Quitter la baie
Une BD de Bérénice Motais de Narbonne chez Actes Sud - 2020
10/2020 (14 octobre 2020) 178 pages 9782330141233 Format normal 405419
Magda s'ennuie et erre dans la campagne depuis le départ à la ville de son frère et de son ami. A leur retour pour les vacances, ils constatent les transformations radicales dans le paysage de leur enfance...
Dans ce premier roman graphique, Bérénice Motais de Narbonne qui est passée par la section animation des Arts Décos de Paris, creuse l'univers construit dans son court-métrage de fin d'étude « Astrale ». Magda, son héroïne, y tient de nouveau le premier rôle. Agée de 14 ans, elle sèche le collège pour fuir le harcèlement dont elle est victime, n'arrive pas à communiquer avec sa mère et déprime terriblement depuis le départ de son frère, Carmen, et de leur ami, Gael au lycée de la grande ville d'à côté. Quand les garçons reviennent brièvement pour les vacances, ils découvrent un environnement qui a changé. A leur contact, Magda n'a plus qu'une obsession : « quitter la baie » à son tour…
L'autrice nous dresse le tableau des possibles de l'adolescence à travers ses trois personnages : Magda celle qui prend conscience que son corps comme son environnement se métamorphosent et demeure impuissante ; Gaël celui qui joue avec le feu par peur de l'avenir et esprit de révolte ; Carmen celui qui est déjà résigné et presque adulte… Ils sont en pleine transition et constatent bouleversés les changements qui les assaillent : celui de leur corps tout d'abord, de leurs sentiments les uns pour les autres ensuite, et de leur environnement enfin puisque la petite ville balnéaire dans laquelle ils ont grandi est en voie de bétonisation. Gael et Magda éprouvent dans cette découverte une détresse psychique et presque existentielle liée aux bouleversements de l'environnement qu'on nomme « solastalgie ».
On a l'impression que Bérénice Motais veut nous transmettre le même sentiment que Greta Thunberg lorsqu'elle s'adressait aux décideurs politiques : « je veux que vous paniquiez, je veux que vous ressentiez la peur que je ressens tous les jours ». Et elle y parvient grâce à son magnifique dessin servi par un papier au fort grammage. Elle utilise en effet la technique de xylogravure qui donne à son album des accents du « Cri » de Munch et fait aussi penser aux labyrinthes à la Escher. Ses planches en noir et blanc aux accents dramatiques font ressentir à la fois angoisses, échappatoires et transformations et fondent les différents états dans lesquels se trouvent les protagonistes.

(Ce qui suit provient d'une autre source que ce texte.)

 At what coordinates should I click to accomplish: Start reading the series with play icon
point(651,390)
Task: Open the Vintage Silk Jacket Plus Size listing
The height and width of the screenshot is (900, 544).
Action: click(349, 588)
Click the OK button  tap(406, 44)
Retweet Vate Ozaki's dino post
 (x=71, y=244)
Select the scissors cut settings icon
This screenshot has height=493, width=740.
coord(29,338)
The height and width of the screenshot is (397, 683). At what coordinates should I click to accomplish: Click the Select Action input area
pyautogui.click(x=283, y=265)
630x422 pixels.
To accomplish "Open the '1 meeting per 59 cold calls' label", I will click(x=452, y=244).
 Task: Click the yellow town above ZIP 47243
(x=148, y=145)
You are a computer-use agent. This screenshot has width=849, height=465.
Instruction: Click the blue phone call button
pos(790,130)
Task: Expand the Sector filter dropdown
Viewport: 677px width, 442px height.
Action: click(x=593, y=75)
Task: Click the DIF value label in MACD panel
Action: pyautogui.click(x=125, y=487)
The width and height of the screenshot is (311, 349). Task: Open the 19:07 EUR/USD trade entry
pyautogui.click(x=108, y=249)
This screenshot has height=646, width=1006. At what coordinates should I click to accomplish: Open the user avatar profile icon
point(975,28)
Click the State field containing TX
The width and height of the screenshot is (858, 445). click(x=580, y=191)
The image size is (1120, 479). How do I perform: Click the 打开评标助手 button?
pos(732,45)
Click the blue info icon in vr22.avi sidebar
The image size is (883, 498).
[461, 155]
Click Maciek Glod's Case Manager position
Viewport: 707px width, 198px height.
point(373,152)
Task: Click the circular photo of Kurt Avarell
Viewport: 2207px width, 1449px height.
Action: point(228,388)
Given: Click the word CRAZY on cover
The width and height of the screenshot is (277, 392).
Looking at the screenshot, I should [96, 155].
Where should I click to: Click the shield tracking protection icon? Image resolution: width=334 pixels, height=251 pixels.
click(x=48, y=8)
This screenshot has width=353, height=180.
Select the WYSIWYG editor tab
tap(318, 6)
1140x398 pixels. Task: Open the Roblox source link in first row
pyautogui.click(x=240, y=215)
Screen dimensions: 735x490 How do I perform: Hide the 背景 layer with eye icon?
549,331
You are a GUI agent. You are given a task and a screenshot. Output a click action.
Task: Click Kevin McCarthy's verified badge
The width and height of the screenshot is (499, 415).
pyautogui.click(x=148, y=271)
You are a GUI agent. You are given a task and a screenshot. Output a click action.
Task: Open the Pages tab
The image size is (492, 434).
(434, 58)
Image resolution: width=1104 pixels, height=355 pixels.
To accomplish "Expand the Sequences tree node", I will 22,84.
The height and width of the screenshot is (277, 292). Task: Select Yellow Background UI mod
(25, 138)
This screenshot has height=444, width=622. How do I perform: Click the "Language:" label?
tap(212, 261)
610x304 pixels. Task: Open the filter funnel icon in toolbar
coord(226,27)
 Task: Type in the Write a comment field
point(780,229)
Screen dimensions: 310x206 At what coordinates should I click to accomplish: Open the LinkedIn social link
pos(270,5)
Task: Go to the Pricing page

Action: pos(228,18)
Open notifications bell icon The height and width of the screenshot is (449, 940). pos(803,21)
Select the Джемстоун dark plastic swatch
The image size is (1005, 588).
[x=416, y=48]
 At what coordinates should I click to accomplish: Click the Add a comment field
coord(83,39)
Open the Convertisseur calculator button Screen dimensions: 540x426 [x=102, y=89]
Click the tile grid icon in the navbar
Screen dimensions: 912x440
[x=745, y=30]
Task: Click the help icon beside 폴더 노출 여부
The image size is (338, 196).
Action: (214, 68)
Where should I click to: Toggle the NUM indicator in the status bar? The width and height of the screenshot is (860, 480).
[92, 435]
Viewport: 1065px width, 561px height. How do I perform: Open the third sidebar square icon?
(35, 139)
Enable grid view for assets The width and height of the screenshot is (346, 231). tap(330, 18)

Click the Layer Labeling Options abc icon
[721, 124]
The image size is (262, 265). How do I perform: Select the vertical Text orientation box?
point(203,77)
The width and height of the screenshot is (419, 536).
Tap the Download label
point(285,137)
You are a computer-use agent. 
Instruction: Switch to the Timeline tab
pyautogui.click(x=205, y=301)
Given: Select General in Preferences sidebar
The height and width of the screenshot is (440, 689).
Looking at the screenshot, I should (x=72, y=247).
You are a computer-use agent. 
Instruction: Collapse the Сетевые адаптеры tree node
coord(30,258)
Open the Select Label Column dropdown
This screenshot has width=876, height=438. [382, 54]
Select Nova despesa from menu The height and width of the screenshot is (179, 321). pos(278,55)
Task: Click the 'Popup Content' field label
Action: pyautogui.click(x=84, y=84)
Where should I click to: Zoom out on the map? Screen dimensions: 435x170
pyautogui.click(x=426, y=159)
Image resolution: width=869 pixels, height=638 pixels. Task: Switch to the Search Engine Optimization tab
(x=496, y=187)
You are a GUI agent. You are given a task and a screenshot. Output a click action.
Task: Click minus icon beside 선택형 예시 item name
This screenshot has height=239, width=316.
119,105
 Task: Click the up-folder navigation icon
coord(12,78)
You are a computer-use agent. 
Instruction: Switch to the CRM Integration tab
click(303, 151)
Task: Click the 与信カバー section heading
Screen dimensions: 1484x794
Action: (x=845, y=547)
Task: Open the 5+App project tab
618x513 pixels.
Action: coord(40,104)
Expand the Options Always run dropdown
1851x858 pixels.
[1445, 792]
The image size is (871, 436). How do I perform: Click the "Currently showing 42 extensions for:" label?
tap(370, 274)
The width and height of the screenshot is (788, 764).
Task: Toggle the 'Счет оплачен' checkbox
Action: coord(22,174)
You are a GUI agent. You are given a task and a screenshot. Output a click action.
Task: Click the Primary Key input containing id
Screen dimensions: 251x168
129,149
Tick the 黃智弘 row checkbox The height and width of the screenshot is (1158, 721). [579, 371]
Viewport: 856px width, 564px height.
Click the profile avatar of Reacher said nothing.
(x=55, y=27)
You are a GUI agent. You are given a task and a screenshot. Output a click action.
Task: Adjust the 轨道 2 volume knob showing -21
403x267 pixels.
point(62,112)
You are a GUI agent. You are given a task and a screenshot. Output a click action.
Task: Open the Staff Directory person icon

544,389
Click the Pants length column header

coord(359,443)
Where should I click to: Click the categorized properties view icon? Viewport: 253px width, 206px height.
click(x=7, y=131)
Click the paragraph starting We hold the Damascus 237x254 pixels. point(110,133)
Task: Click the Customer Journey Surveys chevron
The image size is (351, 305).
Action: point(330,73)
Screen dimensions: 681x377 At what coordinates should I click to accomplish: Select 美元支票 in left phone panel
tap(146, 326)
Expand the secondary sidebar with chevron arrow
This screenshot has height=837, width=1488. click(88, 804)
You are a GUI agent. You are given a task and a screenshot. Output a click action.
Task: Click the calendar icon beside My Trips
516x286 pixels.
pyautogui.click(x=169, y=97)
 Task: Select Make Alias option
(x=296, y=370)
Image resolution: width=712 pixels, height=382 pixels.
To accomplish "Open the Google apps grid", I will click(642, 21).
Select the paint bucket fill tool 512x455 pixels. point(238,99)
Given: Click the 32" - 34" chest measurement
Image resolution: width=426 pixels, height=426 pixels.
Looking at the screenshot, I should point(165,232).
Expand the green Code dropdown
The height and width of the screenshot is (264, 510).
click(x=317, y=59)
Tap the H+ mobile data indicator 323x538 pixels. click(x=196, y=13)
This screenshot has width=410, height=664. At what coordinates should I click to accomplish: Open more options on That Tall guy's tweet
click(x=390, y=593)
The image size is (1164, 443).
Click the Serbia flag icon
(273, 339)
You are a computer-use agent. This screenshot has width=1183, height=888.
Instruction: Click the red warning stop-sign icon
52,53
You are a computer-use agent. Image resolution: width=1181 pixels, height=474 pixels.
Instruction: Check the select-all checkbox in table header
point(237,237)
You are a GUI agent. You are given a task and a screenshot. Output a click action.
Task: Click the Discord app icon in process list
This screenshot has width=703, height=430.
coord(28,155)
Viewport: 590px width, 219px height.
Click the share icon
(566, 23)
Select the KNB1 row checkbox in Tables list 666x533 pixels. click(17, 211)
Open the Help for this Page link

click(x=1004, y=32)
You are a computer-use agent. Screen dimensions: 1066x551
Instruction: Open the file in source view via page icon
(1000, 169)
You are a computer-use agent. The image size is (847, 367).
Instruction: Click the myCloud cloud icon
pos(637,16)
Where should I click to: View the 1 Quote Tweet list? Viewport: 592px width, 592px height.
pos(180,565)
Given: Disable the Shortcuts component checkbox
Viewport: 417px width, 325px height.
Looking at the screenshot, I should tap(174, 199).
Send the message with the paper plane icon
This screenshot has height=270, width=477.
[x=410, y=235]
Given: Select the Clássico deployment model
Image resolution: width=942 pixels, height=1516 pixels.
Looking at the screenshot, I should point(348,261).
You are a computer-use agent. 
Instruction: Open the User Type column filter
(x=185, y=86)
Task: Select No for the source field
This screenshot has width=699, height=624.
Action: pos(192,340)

On passe sans transition de pages presque documentaires à des rêves nocturnes ou des hallucinations. L'ensemble devient alors nimbé d'une atmosphère cauchemardesque et claustrophobe.
« Quitter la baie » a été sélectionné pour Angoulême dans la catégorie jeunesse 12-16 ans. Il me semble que son lectorat va bien au-delà de cette tranche d'âge. Il permet une évocation des bouleversements écologiques et surtout un portrait d'une adolescence à vif. Un ouvrage difficile, exigeant, et marquant tout à la fois.
Pour une première œuvre, il n'y a pas à dire : ça envoie du lourd. Bérénice Motais de Narbonne maîtrise aussi bien la narration que le dessin. Son style unique éblouit à chaque page, tandis que son univers onirique se dévoile sous nos yeux ébahis. Ses jeunes personnages témoignent du malaise de la jeunesse d'aujourd'hui face aux changements que la génération qui les précède continue d'imposer au monde malgré les catastrophes annoncées. Cette aventure m'a rajeuni, et je ne doute pas qu'elle touchera particulièrement les adolescents.
Plutôt que de quitter la baie, on a envie de s'y éterniser.